Work item: The records that follow are to be printed exactly, with no images.

--- Information Enclosed Below ---

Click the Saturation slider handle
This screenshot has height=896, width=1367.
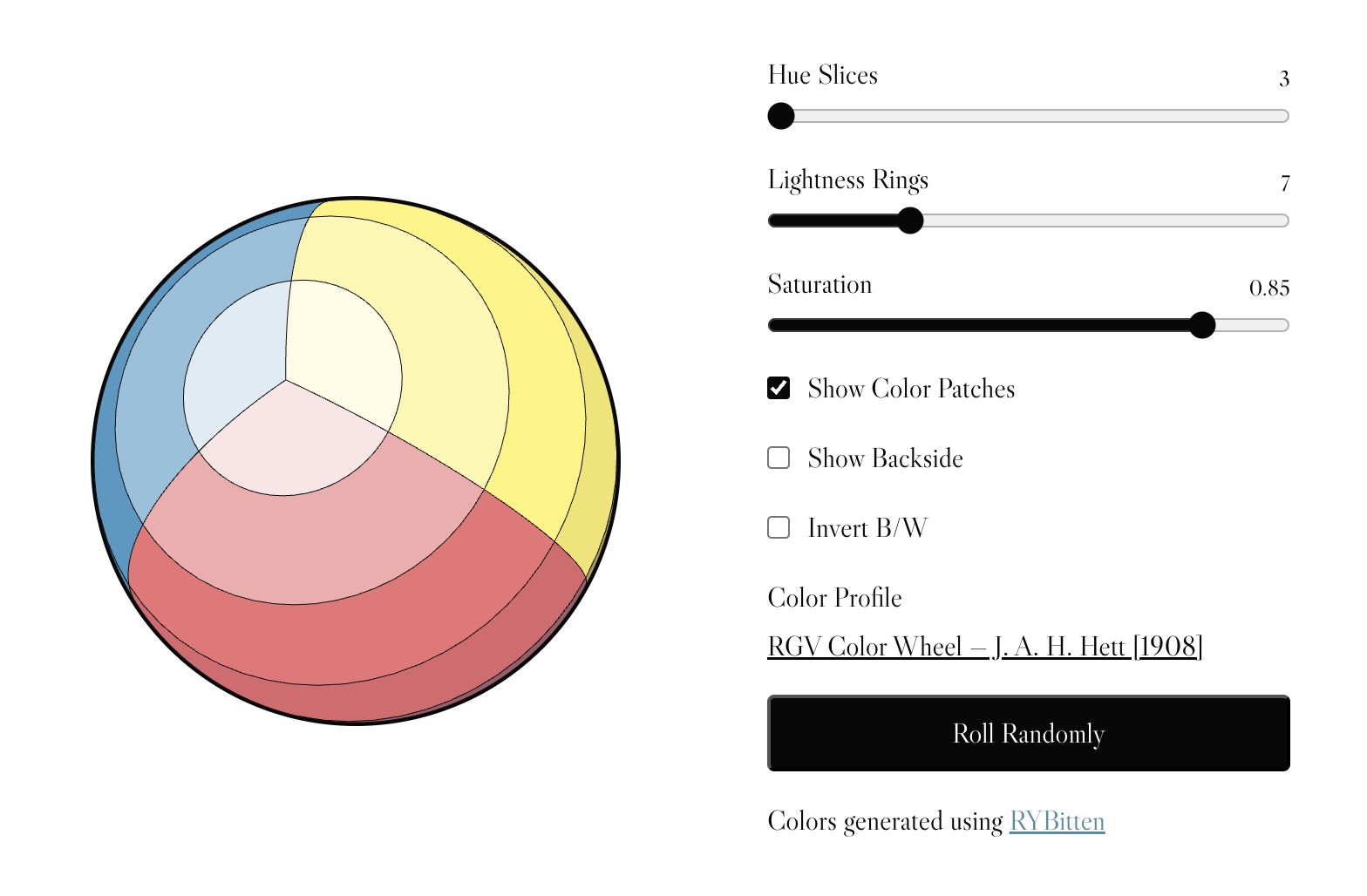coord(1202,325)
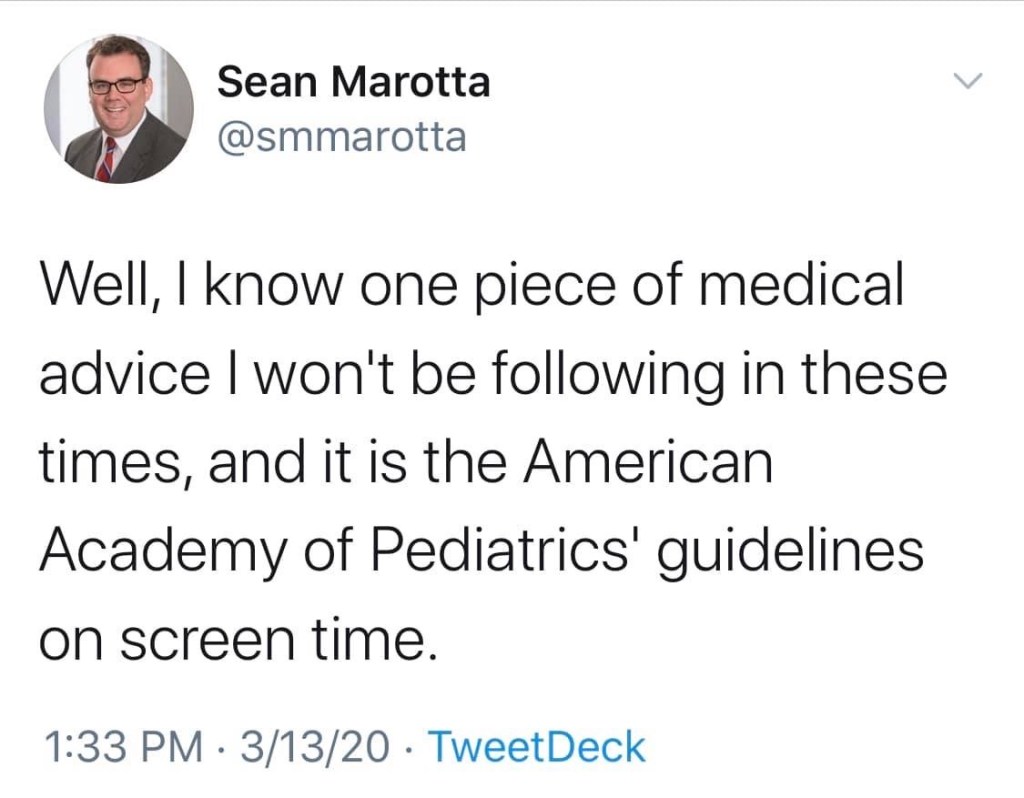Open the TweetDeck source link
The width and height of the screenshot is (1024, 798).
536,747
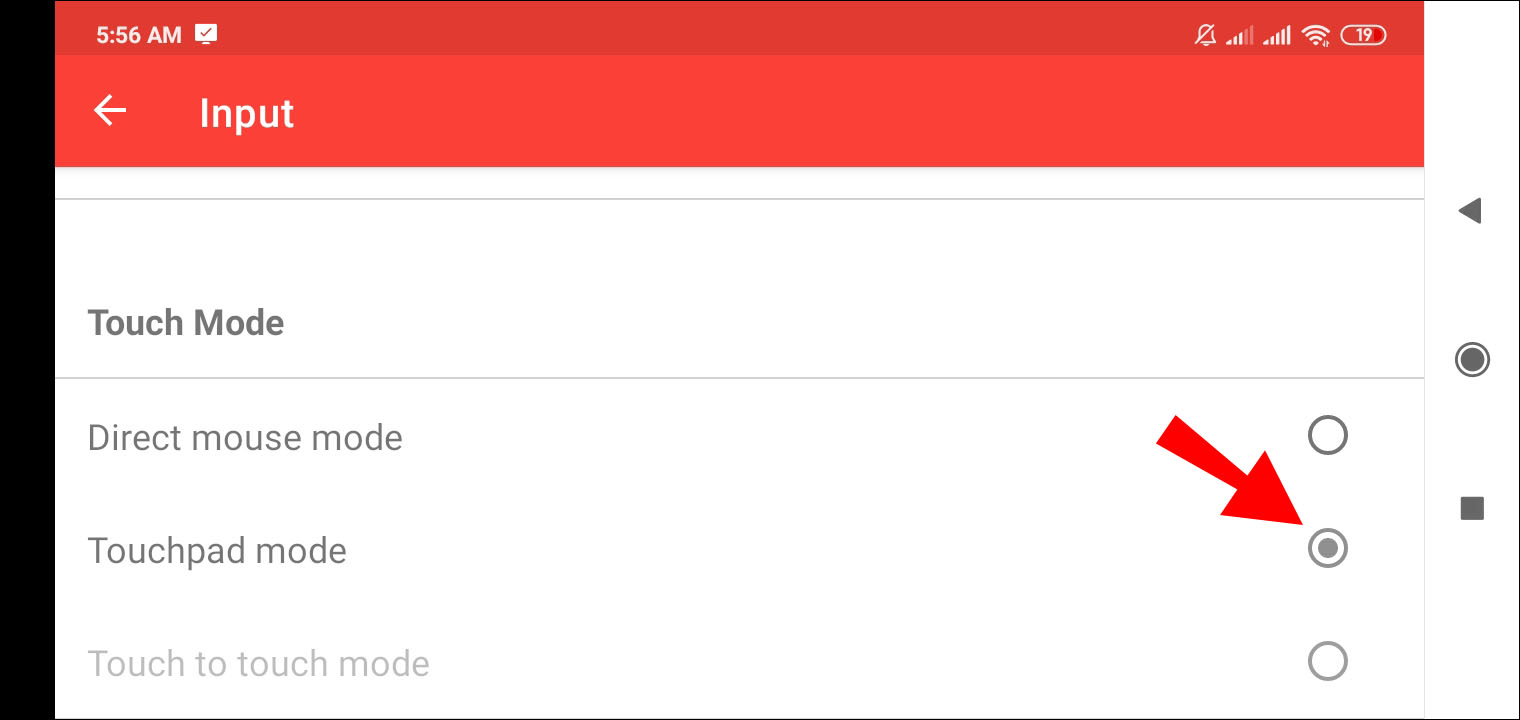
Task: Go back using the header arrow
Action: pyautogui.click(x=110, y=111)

--- End of Enclosed Information ---

Result of this task:
Click the Saturation slider handle
This screenshot has height=896, width=1367.
coord(1202,325)
Open the TweetDeck source link
The width and height of the screenshot is (1024, 798).
536,747
Task: Go back using the header arrow
Action: pyautogui.click(x=110, y=111)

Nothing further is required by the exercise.